# Machine Plating



## SometimesaKnitter (Sep 4, 2011)

As a new machine knitter I am curious about this subject. I can find no videos or really anything to explain what it is.
This topic http://www.knittingparadise.com/t-253939-1.html has a link to Country Knitting of Maine that has a book on this subject for a small fee. 
Is this something interesting? I am curious!


----------



## susanjoy (Aug 13, 2013)

Plating is a technique that uses 2 yarns knitted together. Most machines have a separate feeder which has to be placed in to the sinker plate. One yarn shows on the front of the knitting and the other forms a backing. The second yarn shows through to the front of the knitting evenly, producing a pleasing effect. It can be used to bulk up two fine yarns, create a backing for wool and when worked on the ribber (not all ribbers have the facility to plate) produces vertical stripes as the plain and purl stitches show the two colours. It also produces some interesting fabrics when used with a punch card on the Tuck setting.
The Toyota 901 plating feeder can be turned to change the position of the colours and make patterns.


----------



## susieknitter (Jul 14, 2011)

The following sites may also answer you question, though Susan as already told you most of what you need to know.
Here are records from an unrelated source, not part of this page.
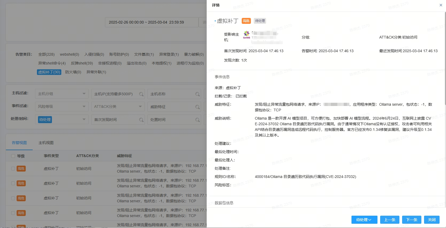This screenshot has height=228, width=446.
Task: Go to next record with 下一条
Action: [411, 220]

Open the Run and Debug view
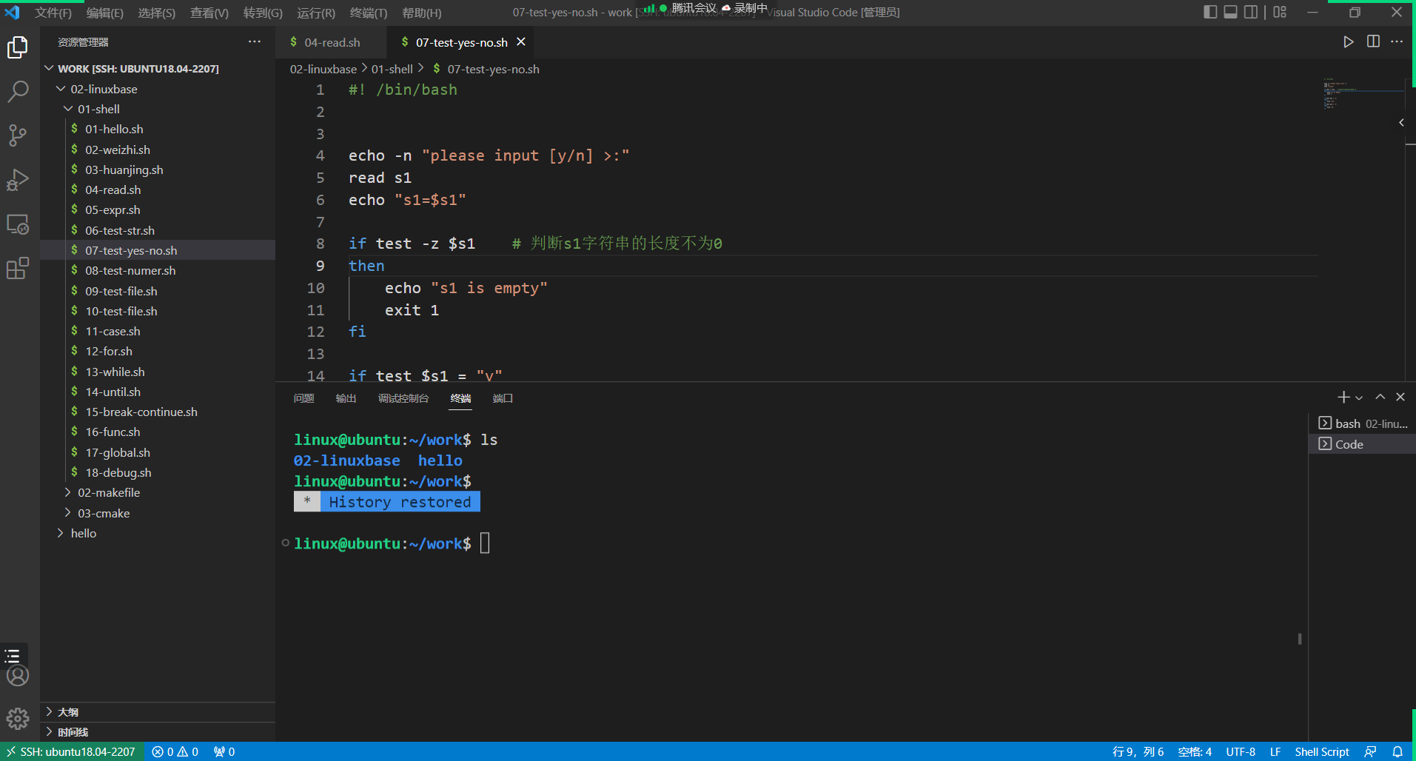[x=18, y=180]
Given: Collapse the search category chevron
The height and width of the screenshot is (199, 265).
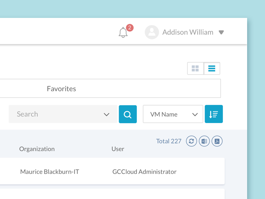Looking at the screenshot, I should point(107,114).
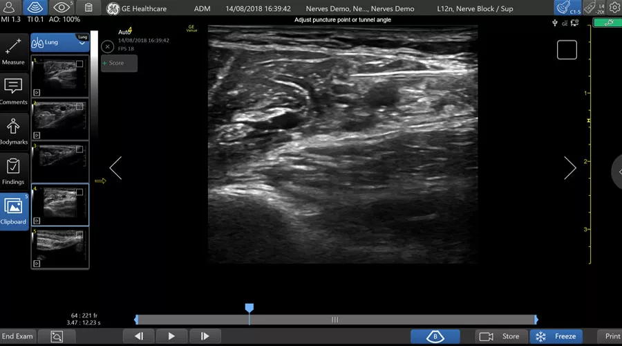Check the checkbox on thumbnail 1

coord(79,64)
http://www.knittedthreads.com/br/tips/machine/tipknit.htm

http://www.ravelry.com/projects/estherkate/machine-knitting---plating


----------



## KateWood (Apr 30, 2011)

I sent you a pm.


----------



## maggieandrews (Jan 21, 2013)

Brother machines need a separate plating feeder.

Silver, Studio, Knitmaster etc etc have plating feeder built into the carriage / presser plate,

It will be explained in your instruction book.

Maggie Andrews. Harlow. Essex. England.


----------



## randiejg (Oct 29, 2011)

Plating is useful when you are knitting with a yarn that might be a bit scratchy or irritating to the skin. You use that yarn on the "public" or "right side" and the plating yarn (something smoother and non-irritating) on the "private" or wrong side.

It also comes in handy when you are working with thinner yarns that you may be using two strands together, but that have slightly different dye lots. If you just run the two strands through the same feeder you will likely see striations in the knitting, but if you plate them, putting one in the main feeder, and one in the plating feeder, you won't see the differences in the dye lot.


----------



## pfromenthal (Mar 3, 2013)

I guess I should have gotten out my book.
Not that I think I did anything out of the ordinary. I was doing up the pattern Greensleeves out of the Monthly Knitting Machine magazine and I didn't have 2 cones of the thread I wanted to use. I decided to run a creamy white along with a soft green and I did the cables and once off of the machine I absolutely loved the way the white accented the cables. If I had known or read my books would have seen that I could done it more in a plating style. Well next time I should read.... But you know I do love the way my top came out.


----------



## SometimesaKnitter (Sep 4, 2011)

Thanks all for your responses. I will have to give this a try! This and weaving too! Learning is always fun.


----------



## Linuxgirl (May 25, 2013)

Yep, plating is fun. It's also a nice way to double up yarn if you don't have the right thickness. I just made a dishtowel out of hemp that way. The yarn is very thin, so the towel wouldn't have enough "body" to dry something. Plating worked fine.
And for the next towel I will try weaving.


----------



## pfromenthal (Mar 3, 2013)

Oh the weaving sounds nice, I just went to TVMK seminar in Pigeon Forge, TN. Carol, she worked as a teacher of textiles, she was a teacher at this seminar and showed us some weaving. It was so much fun. I can't wait to do some of the things she showed us.


----------



## Huckleberry (May 27, 2013)

susieknitter said:


> The following sites may also answer you question, though Susan as already told you most of what you need to know.
> 
> http://www.knittedthreads.com/br/tips/machine/tipknit.htm
> 
> http://www.ravelry.com/projects/estherkate/machine-knitting---plating


susieknitter
thank you for the info.


----------